Hatch-Waxman has one additional – and unfortunate – quirk. Once the first generic firm’s ANDA is approved, it may enter the market. But nothing in the law requires that it do so.
Working together, these rules are a recipe for mischief. Think of the incentives that the law creates for both the patent holder and the would-be generic entrant. The generic drug firm stands to make a lot if it enters. But the patent holder stands to lose even more.
That is, unless the parties make a deal. Which is why we see patent holders paying generic firms to settle the patent lawsuits that the patent holder initiated in the first place. In return for the money they hand over, the generic firm promises to stay out of the market until the patent expires. And because the first generic firm has agreed to stay out of the market, no other generic firm can enter. Why? Because if the first approved generic firm does not enter the market with its knockoff, the start of its statutory 180-day exclusivity period is not triggered. And so other would-be generic entrants are frozen out.
In effect, the patent holder agrees to share with the generic firm some of the booty its patent monopoly gives it, in return for certainty that the monopoly will continue (at least until the patent expires).
The generic may not win the suit, so it’s also buying itself some certainty. But even if the generic is quite confident that it will win in court, it may still prefer to settle. Why? Because once its 180-day period of exclusivity expires, other generic firms may enter. And once there is more than one generic drug available, prices tend to fall – a lot. The Federal Trade Commission estimates that prices fall as much as 90% following entry by the second generic competitor. Given the major price declines that come with real competition, the generic firm may prefer to share the patent holder’s monopoly indefinitely over the prospect of significantly reduced revenues beginning six months after it enters.
Are agreements like these illegal collusion? We think so – although it’s not an easy question. If you consider the merits of each of these settlements individually, then antitrust liability seems like a stretch. The patent lawsuits are settled, not litigated, and in the absence of a final verdict, it is very difficult to say in any particular instance whether the patent is valid or if the generic would have been able to enter.
Yet taken as a whole, these sorts of patent litigation settlements are quite likely to harm competition.
To see why, consider the findings of a 2002 FTC study, which reveals that the generic firms prevail in almost two-thirds of the cases that actually go to trial. This suggests that in many instances, the underlying lawsuit, if litigated to a final judgment, would lead to market competition. In this light, many of the settlements are nothing more than a strategy to avoid competition that otherwise would occur.

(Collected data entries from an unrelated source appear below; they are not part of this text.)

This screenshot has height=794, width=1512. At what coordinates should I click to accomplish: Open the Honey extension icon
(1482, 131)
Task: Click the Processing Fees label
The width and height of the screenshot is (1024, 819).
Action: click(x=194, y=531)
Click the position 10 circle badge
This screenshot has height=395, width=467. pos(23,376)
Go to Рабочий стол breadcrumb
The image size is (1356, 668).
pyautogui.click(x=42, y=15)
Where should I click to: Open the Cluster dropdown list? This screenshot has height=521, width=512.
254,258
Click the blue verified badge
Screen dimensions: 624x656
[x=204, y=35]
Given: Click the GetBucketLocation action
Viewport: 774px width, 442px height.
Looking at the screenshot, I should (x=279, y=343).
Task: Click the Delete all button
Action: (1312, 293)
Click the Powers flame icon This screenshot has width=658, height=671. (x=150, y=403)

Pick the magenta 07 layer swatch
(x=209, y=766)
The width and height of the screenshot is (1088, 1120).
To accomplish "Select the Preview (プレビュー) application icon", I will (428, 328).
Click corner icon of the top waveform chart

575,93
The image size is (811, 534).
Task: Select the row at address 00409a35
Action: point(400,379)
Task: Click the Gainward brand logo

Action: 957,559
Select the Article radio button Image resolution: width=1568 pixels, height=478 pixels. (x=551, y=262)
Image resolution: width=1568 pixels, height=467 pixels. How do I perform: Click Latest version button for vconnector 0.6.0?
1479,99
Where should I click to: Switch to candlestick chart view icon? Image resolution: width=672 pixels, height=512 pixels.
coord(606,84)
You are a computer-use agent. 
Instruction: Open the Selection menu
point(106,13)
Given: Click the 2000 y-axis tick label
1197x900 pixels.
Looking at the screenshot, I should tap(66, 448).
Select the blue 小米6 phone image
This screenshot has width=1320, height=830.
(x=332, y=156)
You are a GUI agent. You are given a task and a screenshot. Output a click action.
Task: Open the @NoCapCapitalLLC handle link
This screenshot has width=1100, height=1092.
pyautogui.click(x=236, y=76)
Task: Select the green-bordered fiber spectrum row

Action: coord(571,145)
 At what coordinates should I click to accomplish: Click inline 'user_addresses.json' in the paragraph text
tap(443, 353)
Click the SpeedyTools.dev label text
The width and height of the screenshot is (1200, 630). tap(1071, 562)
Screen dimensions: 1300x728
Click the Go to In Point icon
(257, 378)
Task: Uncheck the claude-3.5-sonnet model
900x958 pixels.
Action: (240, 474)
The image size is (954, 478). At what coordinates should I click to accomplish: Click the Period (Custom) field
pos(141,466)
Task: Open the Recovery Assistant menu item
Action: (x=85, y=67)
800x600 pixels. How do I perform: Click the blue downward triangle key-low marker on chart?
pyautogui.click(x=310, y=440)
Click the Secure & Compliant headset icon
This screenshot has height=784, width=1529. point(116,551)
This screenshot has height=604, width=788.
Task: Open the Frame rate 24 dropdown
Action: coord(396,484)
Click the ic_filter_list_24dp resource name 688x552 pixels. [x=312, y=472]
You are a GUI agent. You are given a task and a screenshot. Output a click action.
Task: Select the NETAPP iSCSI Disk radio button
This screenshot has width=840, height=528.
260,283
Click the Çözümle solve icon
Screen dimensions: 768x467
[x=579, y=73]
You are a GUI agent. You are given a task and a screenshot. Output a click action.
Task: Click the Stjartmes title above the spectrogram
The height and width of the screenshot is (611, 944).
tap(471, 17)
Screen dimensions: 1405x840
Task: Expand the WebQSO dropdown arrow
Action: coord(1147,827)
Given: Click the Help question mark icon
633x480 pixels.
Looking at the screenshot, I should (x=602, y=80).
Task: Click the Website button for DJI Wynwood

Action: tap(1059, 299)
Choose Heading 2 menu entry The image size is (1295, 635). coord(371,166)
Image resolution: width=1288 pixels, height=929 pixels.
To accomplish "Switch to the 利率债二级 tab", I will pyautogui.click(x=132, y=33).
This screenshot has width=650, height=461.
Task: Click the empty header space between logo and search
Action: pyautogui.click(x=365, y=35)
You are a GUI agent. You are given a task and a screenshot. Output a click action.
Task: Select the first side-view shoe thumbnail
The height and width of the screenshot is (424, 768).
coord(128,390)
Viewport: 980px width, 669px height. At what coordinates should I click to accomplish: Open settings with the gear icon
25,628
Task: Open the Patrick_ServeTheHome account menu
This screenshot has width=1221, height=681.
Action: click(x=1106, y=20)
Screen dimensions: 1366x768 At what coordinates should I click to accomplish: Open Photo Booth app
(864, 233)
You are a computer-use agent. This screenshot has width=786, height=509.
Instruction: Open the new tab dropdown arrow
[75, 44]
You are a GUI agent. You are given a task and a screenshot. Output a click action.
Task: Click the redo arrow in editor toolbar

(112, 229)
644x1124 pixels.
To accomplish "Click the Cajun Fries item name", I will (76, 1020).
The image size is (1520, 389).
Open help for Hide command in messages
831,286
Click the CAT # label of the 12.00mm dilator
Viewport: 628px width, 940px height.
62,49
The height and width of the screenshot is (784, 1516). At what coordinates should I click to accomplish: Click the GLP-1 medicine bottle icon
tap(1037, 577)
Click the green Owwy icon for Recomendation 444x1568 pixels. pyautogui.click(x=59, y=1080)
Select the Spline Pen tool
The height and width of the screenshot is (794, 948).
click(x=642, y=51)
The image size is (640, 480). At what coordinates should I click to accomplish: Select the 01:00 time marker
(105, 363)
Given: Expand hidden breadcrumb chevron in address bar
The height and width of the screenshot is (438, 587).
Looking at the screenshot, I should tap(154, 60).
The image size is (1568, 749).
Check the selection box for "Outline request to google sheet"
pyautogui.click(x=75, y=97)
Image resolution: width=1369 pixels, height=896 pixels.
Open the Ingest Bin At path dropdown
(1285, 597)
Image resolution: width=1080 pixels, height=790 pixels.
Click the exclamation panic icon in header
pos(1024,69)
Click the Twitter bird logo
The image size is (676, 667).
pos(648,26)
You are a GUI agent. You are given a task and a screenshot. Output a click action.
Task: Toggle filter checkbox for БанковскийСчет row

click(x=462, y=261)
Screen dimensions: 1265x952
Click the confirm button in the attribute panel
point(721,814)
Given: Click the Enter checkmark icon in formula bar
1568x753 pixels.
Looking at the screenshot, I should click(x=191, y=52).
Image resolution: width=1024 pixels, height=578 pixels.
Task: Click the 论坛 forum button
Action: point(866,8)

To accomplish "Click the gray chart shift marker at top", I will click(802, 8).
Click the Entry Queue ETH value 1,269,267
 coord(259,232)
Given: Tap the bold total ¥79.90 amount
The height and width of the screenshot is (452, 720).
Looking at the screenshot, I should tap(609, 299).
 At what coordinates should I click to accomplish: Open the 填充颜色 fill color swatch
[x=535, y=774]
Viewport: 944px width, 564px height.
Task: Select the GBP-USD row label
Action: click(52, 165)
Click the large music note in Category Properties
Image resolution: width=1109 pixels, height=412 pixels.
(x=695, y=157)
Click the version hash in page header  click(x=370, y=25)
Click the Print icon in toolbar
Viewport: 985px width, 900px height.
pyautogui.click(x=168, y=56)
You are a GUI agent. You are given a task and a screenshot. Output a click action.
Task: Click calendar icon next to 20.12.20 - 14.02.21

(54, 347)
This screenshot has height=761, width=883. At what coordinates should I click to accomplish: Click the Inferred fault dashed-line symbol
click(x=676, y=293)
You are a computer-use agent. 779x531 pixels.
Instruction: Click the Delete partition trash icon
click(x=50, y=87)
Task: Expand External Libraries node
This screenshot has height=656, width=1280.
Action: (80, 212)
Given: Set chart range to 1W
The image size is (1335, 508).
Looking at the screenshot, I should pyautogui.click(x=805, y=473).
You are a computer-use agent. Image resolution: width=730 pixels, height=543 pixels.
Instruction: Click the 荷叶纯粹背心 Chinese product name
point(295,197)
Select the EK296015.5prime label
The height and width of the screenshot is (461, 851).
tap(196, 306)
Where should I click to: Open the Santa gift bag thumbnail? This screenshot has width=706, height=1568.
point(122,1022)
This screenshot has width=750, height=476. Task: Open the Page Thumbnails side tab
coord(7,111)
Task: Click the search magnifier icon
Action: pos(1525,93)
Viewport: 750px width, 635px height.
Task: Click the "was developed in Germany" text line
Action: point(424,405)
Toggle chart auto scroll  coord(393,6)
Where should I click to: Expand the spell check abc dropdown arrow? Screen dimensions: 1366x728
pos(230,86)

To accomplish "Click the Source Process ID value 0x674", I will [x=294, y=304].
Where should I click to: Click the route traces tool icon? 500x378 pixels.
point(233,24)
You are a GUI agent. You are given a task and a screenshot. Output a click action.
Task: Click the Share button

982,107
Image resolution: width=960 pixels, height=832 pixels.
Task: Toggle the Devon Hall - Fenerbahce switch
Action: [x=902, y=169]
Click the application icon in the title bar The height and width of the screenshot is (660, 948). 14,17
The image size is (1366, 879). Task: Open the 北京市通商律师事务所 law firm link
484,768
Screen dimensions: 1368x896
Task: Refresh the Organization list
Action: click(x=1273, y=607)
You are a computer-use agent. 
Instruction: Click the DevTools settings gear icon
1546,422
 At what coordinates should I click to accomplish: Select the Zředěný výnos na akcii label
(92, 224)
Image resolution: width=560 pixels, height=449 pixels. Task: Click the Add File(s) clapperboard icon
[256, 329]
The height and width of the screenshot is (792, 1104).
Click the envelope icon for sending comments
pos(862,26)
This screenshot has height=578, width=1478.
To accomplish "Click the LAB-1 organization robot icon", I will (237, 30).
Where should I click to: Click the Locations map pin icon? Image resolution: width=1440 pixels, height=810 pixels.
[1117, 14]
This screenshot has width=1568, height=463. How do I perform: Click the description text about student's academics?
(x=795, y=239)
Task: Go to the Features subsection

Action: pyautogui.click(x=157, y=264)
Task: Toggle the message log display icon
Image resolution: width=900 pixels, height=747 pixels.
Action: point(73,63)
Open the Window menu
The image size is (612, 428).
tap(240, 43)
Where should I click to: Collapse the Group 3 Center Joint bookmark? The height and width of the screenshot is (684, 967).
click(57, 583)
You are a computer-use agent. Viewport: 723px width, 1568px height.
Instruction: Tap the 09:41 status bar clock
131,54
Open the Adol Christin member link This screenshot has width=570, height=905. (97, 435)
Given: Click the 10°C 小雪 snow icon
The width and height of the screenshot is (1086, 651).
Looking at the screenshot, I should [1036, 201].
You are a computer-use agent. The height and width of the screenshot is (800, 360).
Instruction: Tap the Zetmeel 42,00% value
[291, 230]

The federal courts have split on the propriety of these deals.. The most recent court to weigh in is the federal appeals court in Philadelphia, which covers New Jersey, Pennsylvania and Delaware, states in which many pharmaceutical companies have located their headquarters. The federal court in Philly held that reverse payment deals were anticompetitive on their face.
The Supreme Court has yet to weigh in on this issue. But it’s probably only a matter of time before the high court takes a look. If you’re feeling anxious about this, you’re not alone. The prospect of antitrust liability for reverse payment settlements has a lot of pharma executives reaching for that bottle of (branded) Xanax.